In the copy, include exactly the lines from the one with "Click the plane icon on the return flight" through the end of the data and no others, both ends kept, with every picture left out.

**Data under study**

● ● ●

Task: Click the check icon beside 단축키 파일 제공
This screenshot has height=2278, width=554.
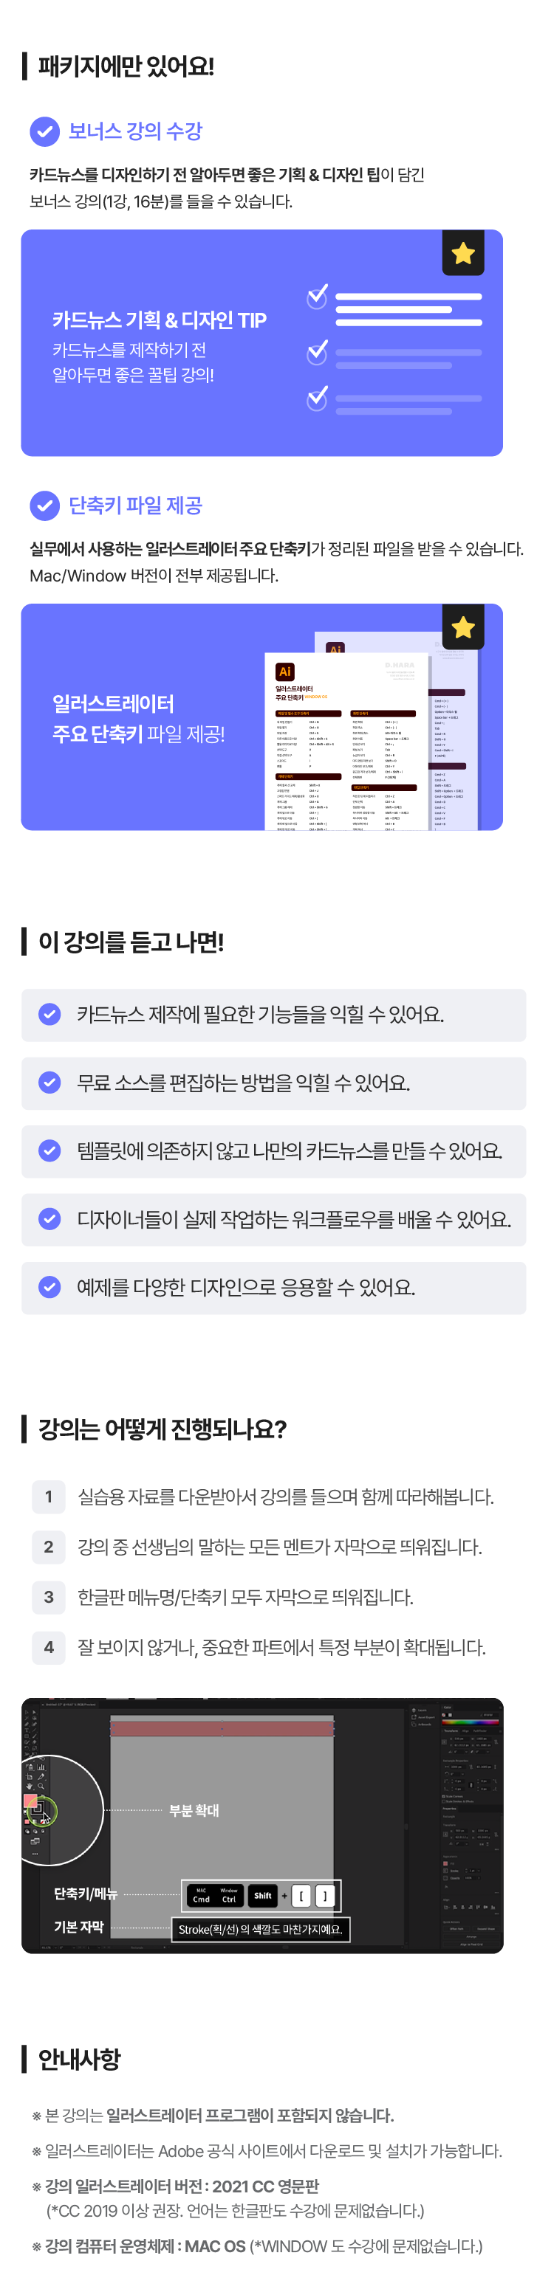Action: click(x=44, y=506)
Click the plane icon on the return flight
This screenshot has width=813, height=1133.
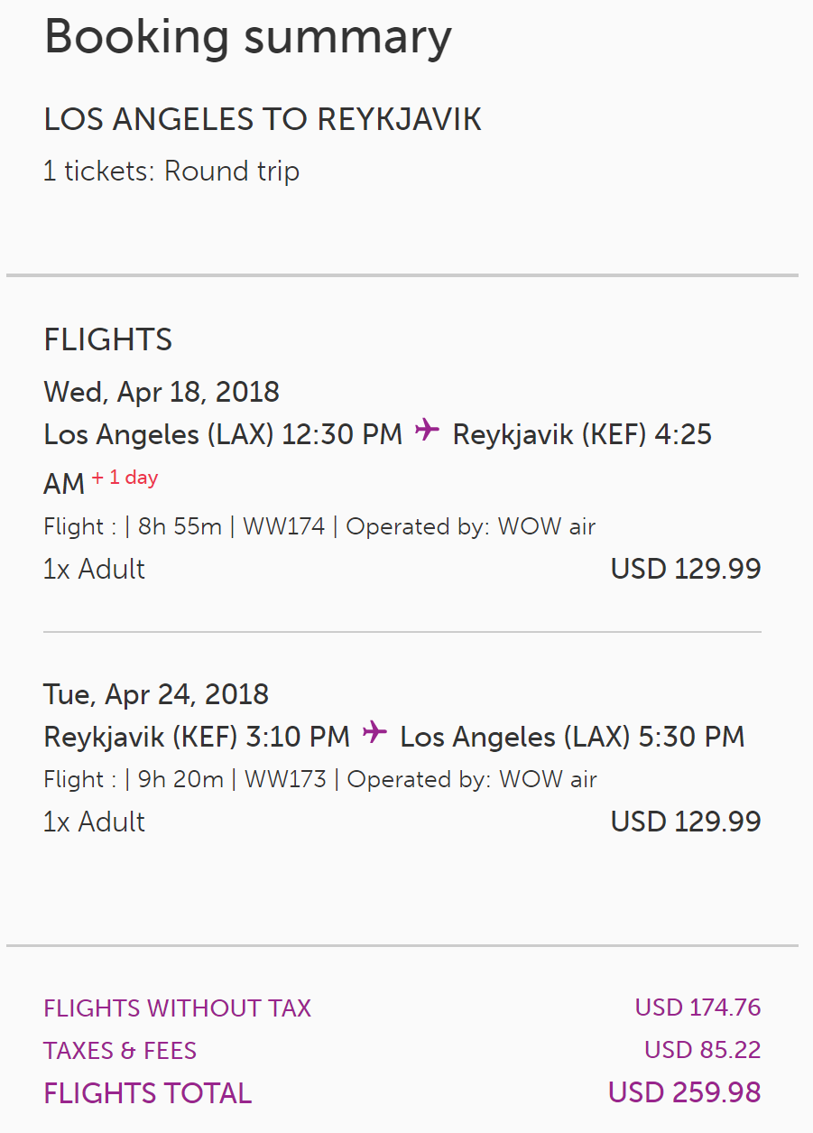[374, 734]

● ● ●

**Problem solution**
Click the plane icon on the return flight
This screenshot has width=813, height=1133.
[374, 734]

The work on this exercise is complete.